WOZ: Herr Ménard, es ist jetzt Montagabend um 18.30 Uhr. Wo genau im Gazastreifen befinden Sie sich, während wir dieses Gespräch führen?

Rénald Ménard: In der Al-Mawasi-Zone, an der Küste im Süden des Gazastreifens. Wir sind hier in einem «deconflicted house» untergebracht. Das heisst, die genauen Koordinaten des Hauses und unsere Nutzung sind der israelischen Armee bekannt. Sicher ist das Haus trotzdem nicht. Es könnte durch in Nachbarhäuser einschlagende Bomben ebenfalls zerstört werden. Es gibt derzeit im Gazastreifen keinen Ort mehr, der Sicherheit bietet. Das muss ich hier klarstellen: keinen.

WOZ: Wie beeinträchtigt die gefährliche Lage Ihre Arbeit vor Ort?

Rénald Ménard: Ich bin nun zum dritten Mal seit Beginn der israelischen Angriffe in Gaza im Einsatz. Nie zuvor habe ich mich so wenig bewegen können wie jetzt gerade. Es ist schlicht zu gefährlich. Ich bin als Nurse Activity Manager im Einsatz; ich koordiniere und organisiere den Pflegebereich in vier verschiedenen Kliniken, die im Verantwortungsbereich von Médecins Sans Frontières liegen. Für meine Arbeit muss ich eigentlich mobil sein und zwischen den verschiedenen Kliniken hin und her wechseln, um jeweils vor Ort den Bedarf an Pflegepersonal und Material zu ermitteln. Durch die Belagerung des Gazastreifens, die Angriffe durch die israelischen Streitkräfte und vor allem auch die Blockade seit Anfang März sind wir gezwungen, unsere Aktivitäten auf ein Minimum zu reduzieren – oder teils ganz einzustellen.
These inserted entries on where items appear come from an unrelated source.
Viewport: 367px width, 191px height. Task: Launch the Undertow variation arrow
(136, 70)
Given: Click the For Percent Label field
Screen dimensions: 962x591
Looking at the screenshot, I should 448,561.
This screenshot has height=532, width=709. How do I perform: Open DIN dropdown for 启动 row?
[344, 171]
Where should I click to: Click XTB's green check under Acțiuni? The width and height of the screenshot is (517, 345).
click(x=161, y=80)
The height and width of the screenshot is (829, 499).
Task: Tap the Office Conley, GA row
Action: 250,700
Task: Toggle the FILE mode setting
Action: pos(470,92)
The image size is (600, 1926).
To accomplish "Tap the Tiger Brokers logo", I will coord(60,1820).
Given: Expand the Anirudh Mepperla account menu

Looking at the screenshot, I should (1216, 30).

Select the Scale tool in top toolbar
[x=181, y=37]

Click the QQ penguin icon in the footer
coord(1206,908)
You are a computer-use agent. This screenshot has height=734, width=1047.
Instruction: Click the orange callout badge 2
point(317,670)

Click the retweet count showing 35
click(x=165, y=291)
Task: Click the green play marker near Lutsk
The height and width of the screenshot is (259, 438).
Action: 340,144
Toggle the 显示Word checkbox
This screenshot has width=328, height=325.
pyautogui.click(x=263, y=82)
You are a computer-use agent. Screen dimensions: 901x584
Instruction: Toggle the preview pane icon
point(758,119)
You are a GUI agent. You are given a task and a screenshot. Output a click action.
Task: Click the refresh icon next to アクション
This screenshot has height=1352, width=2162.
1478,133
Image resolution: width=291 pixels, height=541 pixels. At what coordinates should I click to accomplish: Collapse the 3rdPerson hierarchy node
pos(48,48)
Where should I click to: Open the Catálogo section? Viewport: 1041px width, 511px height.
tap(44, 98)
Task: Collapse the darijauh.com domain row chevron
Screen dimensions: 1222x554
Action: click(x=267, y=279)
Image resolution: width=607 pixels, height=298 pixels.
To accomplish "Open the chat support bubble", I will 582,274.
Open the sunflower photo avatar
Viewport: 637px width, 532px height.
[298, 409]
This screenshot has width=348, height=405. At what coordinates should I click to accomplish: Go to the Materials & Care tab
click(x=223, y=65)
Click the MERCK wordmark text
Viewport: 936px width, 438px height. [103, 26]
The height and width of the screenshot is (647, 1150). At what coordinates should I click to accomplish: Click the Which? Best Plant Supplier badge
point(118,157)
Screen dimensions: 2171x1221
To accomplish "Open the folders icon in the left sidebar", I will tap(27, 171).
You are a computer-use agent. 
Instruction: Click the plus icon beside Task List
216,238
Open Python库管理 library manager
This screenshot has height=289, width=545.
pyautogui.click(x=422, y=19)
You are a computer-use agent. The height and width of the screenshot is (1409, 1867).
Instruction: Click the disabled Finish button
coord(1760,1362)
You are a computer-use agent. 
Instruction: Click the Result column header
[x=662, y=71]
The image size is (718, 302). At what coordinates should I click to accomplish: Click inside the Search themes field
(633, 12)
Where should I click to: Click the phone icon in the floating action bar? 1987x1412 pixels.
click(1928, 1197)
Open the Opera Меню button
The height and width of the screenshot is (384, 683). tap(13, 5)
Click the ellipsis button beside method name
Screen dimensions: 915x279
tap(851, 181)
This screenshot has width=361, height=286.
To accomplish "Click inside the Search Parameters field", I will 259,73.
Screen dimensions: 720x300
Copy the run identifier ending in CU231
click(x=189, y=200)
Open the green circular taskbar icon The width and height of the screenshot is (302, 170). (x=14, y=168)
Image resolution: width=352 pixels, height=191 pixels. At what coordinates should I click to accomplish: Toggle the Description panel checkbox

WOZ: Sie können Ihre Funktion zurzeit also gar nicht wirklich erfüllen?

Rénald Ménard: Nur sehr eingeschränkt. Zu einer genau definierten Zeit darf ich einen bestimmten Ort verlassen oder anfahren. Das wird von einem MSF-Logistikteam koordiniert, wobei die Zusage manchmal erst in letzter Sekunde kommt. Dazwischen warte ich. Eine Stunde, zwei Stunden, drei Stunden. Ich bin quasi auf Stand-by. Alles andere ist gerade zu gefährlich. Seit Beginn des Krieges im Oktober 2023 sind in Gaza alleine 11 Mitarbeitende von Médecins Sans Frontières getötet worden und insgesamt über 400 humanitäre Helfer:innen.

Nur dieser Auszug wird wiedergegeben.